• Task brief: Extract the data exactly, missing nothing.
╭─ Supplied information
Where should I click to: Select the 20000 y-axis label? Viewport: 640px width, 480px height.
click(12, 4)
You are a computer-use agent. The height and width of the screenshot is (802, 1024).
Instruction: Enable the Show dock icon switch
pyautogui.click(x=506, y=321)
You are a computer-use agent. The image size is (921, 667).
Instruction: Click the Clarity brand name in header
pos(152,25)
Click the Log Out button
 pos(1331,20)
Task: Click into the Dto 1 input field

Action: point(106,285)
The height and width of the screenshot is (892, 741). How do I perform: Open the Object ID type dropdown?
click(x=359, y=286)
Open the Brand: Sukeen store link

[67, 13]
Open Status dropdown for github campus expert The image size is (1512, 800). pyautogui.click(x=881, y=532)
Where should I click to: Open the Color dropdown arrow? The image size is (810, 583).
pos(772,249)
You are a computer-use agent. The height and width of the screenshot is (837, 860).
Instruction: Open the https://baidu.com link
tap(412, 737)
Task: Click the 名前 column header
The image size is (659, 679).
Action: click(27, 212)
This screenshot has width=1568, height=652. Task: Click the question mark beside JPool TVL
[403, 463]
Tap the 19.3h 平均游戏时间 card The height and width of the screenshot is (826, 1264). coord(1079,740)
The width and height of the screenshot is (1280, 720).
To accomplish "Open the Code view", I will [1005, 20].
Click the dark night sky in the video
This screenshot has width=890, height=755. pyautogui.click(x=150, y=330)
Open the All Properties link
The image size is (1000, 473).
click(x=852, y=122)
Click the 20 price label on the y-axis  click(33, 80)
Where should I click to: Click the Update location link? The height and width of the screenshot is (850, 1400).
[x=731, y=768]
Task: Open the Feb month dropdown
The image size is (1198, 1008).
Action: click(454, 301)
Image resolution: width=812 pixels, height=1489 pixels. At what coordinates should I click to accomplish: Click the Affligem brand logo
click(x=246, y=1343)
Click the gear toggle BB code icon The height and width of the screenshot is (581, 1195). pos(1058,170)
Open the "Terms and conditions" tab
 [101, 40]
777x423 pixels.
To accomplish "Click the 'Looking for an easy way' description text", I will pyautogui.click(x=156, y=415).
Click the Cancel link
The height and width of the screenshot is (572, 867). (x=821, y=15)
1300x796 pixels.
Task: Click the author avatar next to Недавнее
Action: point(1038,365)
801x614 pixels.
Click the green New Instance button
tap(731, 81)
╰─
• Output below:
Where should I click to: Select the 20000 y-axis label? Viewport: 640px width, 480px height.
click(12, 4)
You are a computer-use agent. The height and width of the screenshot is (802, 1024).
Instruction: Enable the Show dock icon switch
pyautogui.click(x=506, y=321)
You are a computer-use agent. The image size is (921, 667).
Instruction: Click the Clarity brand name in header
pos(152,25)
Click the Log Out button
 pos(1331,20)
Task: Click into the Dto 1 input field

Action: point(106,285)
The height and width of the screenshot is (892, 741). How do I perform: Open the Object ID type dropdown?
click(x=359, y=286)
Open the Brand: Sukeen store link

[67, 13]
Open Status dropdown for github campus expert The image size is (1512, 800). pyautogui.click(x=881, y=532)
Where should I click to: Open the Color dropdown arrow? The image size is (810, 583).
pos(772,249)
You are a computer-use agent. The height and width of the screenshot is (837, 860).
Instruction: Open the https://baidu.com link
tap(412, 737)
Task: Click the 名前 column header
The image size is (659, 679).
Action: click(27, 212)
This screenshot has width=1568, height=652. Task: Click the question mark beside JPool TVL
[403, 463]
Tap the 19.3h 平均游戏时间 card The height and width of the screenshot is (826, 1264). coord(1079,740)
The width and height of the screenshot is (1280, 720).
To accomplish "Open the Code view", I will [1005, 20].
Click the dark night sky in the video
This screenshot has width=890, height=755. pyautogui.click(x=150, y=330)
Open the All Properties link
The image size is (1000, 473).
click(x=852, y=122)
Click the 20 price label on the y-axis  click(33, 80)
Where should I click to: Click the Update location link? The height and width of the screenshot is (850, 1400).
[x=731, y=768]
Task: Open the Feb month dropdown
The image size is (1198, 1008).
Action: click(454, 301)
Image resolution: width=812 pixels, height=1489 pixels. At what coordinates should I click to accomplish: Click the Affligem brand logo
click(x=246, y=1343)
Click the gear toggle BB code icon The height and width of the screenshot is (581, 1195). pos(1058,170)
Open the "Terms and conditions" tab
 [101, 40]
777x423 pixels.
To accomplish "Click the 'Looking for an easy way' description text", I will pyautogui.click(x=156, y=415).
Click the Cancel link
The height and width of the screenshot is (572, 867). (x=821, y=15)
1300x796 pixels.
Task: Click the author avatar next to Недавнее
Action: point(1038,365)
801x614 pixels.
Click the green New Instance button
tap(731, 81)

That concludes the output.